There can be no assurance that the company will enter into other collaborative agreements or receive research-related contract awards in the future. The company expect revenues to continue to fluctuate from period-to-period. There can be no assurance that its relationship with its existing commercial partner, Grünenthal, will continue beyond the initial term, or that the company will be able to meet the milestones specified in the Amended License Agreement, or that the company will obtain marketing approval for any of its product candidates, outside of ZALVISO in the EU and EEA, and subsequently generate revenue from those product candidates in excess of its operating expenses.
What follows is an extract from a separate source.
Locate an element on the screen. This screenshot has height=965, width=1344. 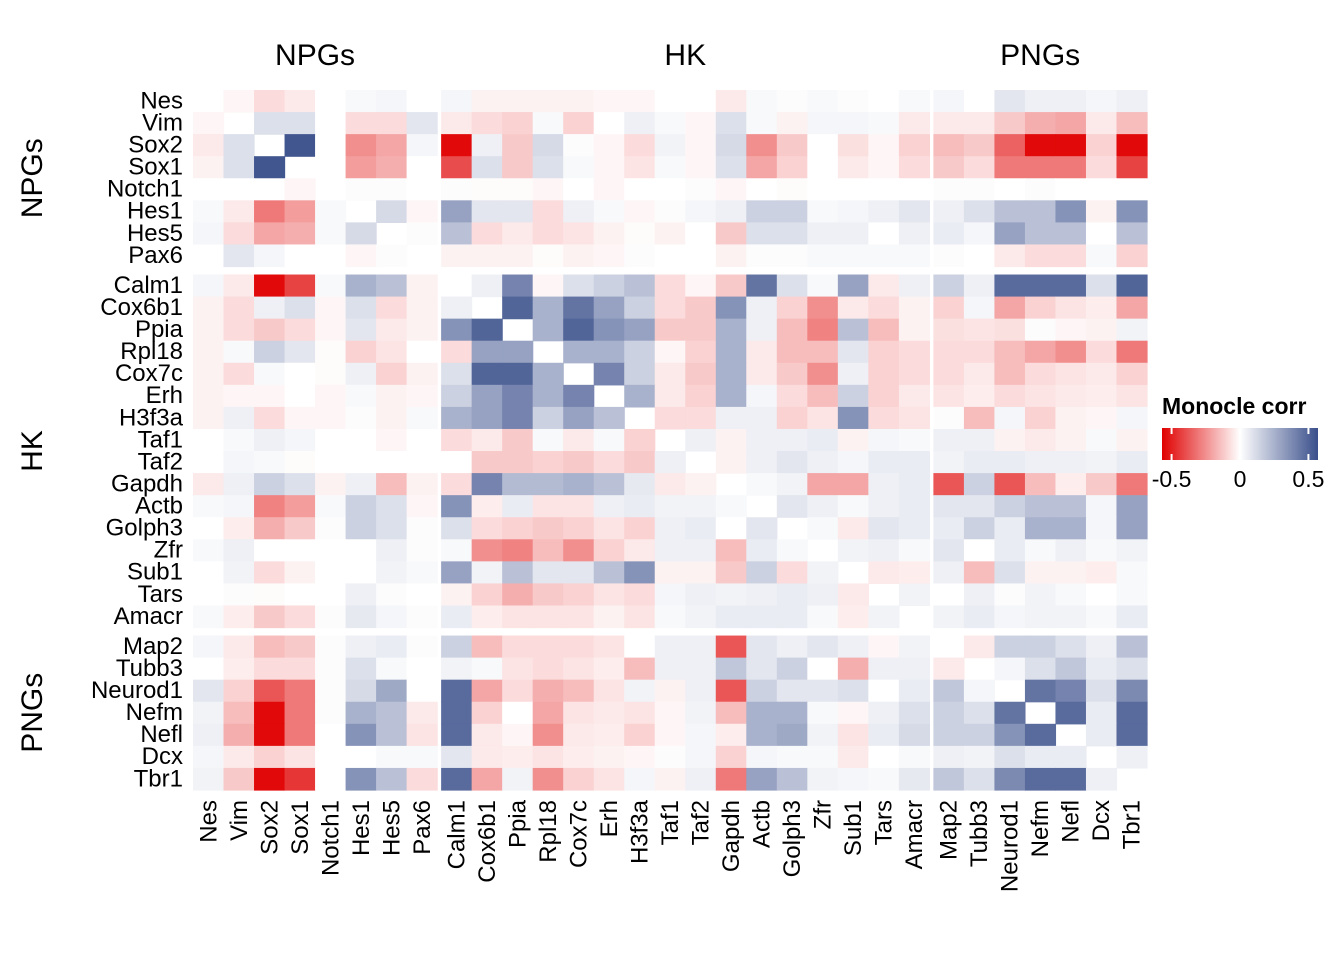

AcelRx's net loss for the three months and six months ended June 30, 2017 was $13.1 million and $28.6 million, respectively, compared to net losses of $11.1 million and $22.1 million for the three and six months ended June 30, 2016, respectively. As of June 30, 2017, the company had an accumulated deficit of $275.0 million. As of June 30, 2017, the company had cash and cash equivalents totaling $62.1 million compared to $80.3 million as of December 31, 2016.